As the most attractive thermochromic technology, VO2-based smart coatings have gained great attention by researchers and many efforts have been made to promote the real commercialization. Methods such as multilayer stacks, composite films, core-shell structures have been carried out to improve thermochromic performance with enhanced luminous transmittance, solar modulation ability and environmental stability. However, more efforts are still needed to make this technology into our daily lives.

  1. (i)

    Optical performances of VO2 thermochromic smart coatings can be improved by methods, such as element doping, fabricating multilayer structures, and designing nanostructures.

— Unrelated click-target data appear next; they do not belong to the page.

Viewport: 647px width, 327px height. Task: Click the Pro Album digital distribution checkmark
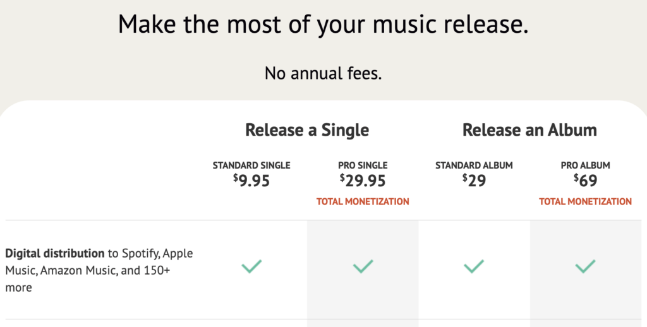(x=586, y=266)
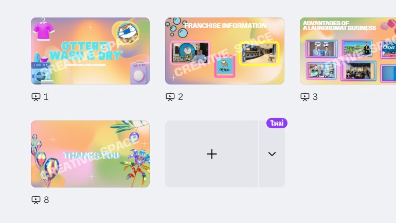Viewport: 396px width, 223px height.
Task: Click page number 2 label
Action: pos(181,97)
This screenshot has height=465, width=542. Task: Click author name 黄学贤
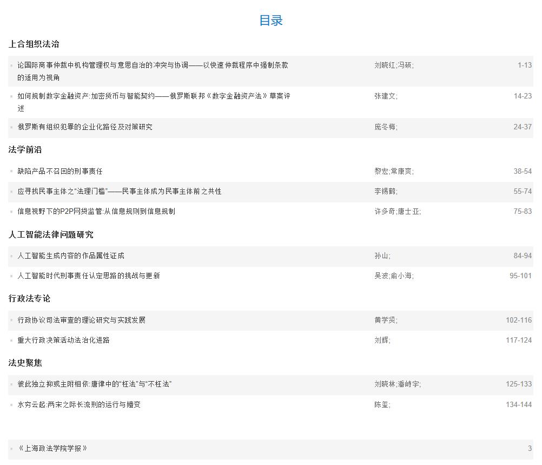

For practical applications, VO2 smart coatings should have 50% luminous transmittance and 15% solar modulation ability for sufficient energy-saving effect. Optical properties of VO2 smart coatings can be further improved by computational calculations and simulations for better luminous transmittance and solar modulation ability.

  2. (ii)

    Environmental stability of VO2 coatings is a great challenge for long-time use. Protective layers for VO2 films as well as core-shell structures for VO2 nanoparticles can effectively improve the environmental stability of VO2 coatings. Future work can be carried out by choosing materials with versatility for protective, antireflection and self-cleaning functions.

  3. (iii)

    Large-scale production of VO2 smart coatings is necessary to turn this technology from the lab into the industrial and commercial application. Traditional methods, such as hydrothermal synthesis, spray pyrolysis and sol-gel, etc., are limited due to their low production and complicated process. An effective way to solve this problem is fabricating VO2 based smart coatings during the production of glasses, just like the deposition of low-emissivity (low-E) coatings on the glass production lines.